FIG. 2 is a cross-sectional side view of a cutter of a drill bit as known in the art illustrating optional rake angles in which the aggressiveness of a PDC-type cutter may be altered with respect to how it is positioned to engage a formation. As shown in FIG. 2, the back rake angle of a gage cutter 40 may comprise a zero rake angle 10, a positive rake angle 20 or a negative rake angle 30. In the present invention, gage pad, or side cutters 40A, 40B, 40C are preferably positioned at an angle of between about zero rake 10 and a negative rake 30. For some applications, a negative rake of 30 degrees is effective in a variety of formations 50. As shown in FIG. 2, the cutting surface 42 of the cutter 40A, 40B, 40C having a negative rake angle 30 and moving in the direction noted by arrow 44 is impacted by forces indicated by the arrow 60 at an angle of incidence 46 which is equal to 90 degrees plus the amount of cutter rake. In this particular example, the actual angle of incidence 46 is about 53 degrees. The aggressiveness of the cutter 40 is at least partially a function of the angle of incidence 46, being generally regarded as at a maximum when rake angle 10 is zero degrees and regarded as at a minimum when a negative rake angle 30 of minus 90 degrees, presuming a positive rake angle 88 is not employed.

It is common in the art to design bits with many different types of cutter layouts or distribution patterns. What is common to each of these patterns is that there are between one and four central cutters whose spatial disposition is severely inefficient. This severe lack of sufficiency is due to the fact that in the central part of the bit, a 0.5″ diameter cutter can only be optimized with respect to attack angle for a small portion of its diameter. There will be parts of the cutter with a correct approach or attack angle, and there will be parts of the cutter with acceptable attack angle and there will be parts of the cutter with inherently poor attack angle. This phenomenon disappears an inch or two outside of the central portion of the bit.

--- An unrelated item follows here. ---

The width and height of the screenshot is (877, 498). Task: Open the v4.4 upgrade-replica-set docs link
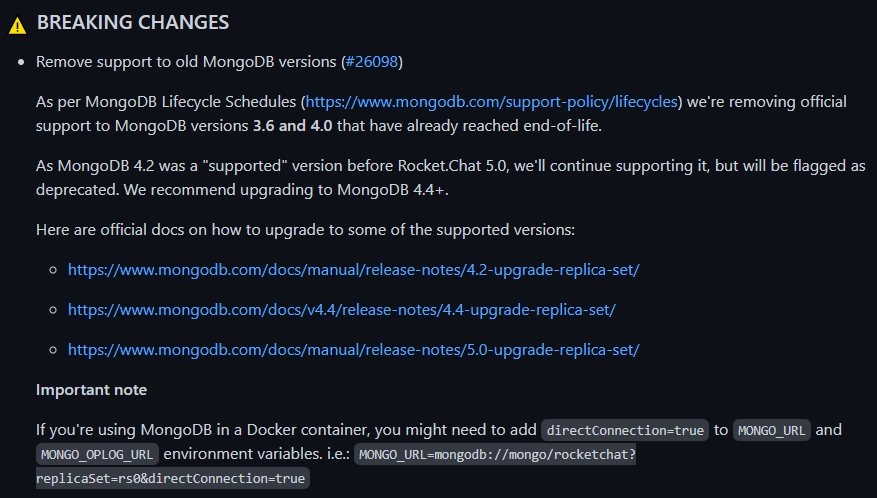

As discussed, traditionally, PDC bits have been used in very soft to medium hard rock. As PDC cutter technology has progressed, this application envelope has broadened to include hard and abrasive formations. Unfortunately, these same hard formations make the poor attack angles in the central part of the bit even more pronounced inhibiting the effectiveness of the bit.

In soft or even hard rock, this rarely occurs, as the rock is either too soft or excessively brittle to cause this type of effect. It either breaks off as it becomes too tall to support itself, or is broken or worn off simply by the body material rubbing against it. However, in some hard, abrasive formations with high rock strength levels, this central uncut portion can cause the bit to slow down due to the inherent inefficiency of the uncut portion of the hole.

FIG. 3 is an illustration of a two-cutter central PDC drill bit structure according to the present invention illustrating that the angle of attack is very efficient for removing formation with respect to the central cutters in the direction of rotation noted by the arrows. FIG. 3 is an illustration of a two-cutter central drill bit structure according to the present invention optimized for correct attack angle. As can be seen in FIG. 3, this central cutter places the various attack angles much closer to the optimum relative to the formation. The central portion of the cutting appliance itself is composed of two adjacent but opposed diamond tables leaving an absolute minimum of the formation uncut. The illustration shows four data points: (1) a −3.0° angle at a 0.5 inch radius from the center, (2) a 0.7° angle at a 0.375 inch radius from the center, (3) a 3.0° angle at a 0.250 inch radius from the center, and (4) a 10° angle at a 0.125 inch radius from the center. The small uncut portion will be dislodged by the PDC elements during rotation. The two-cutter central PDC drill bit structure is more effective than previous standard center cutters.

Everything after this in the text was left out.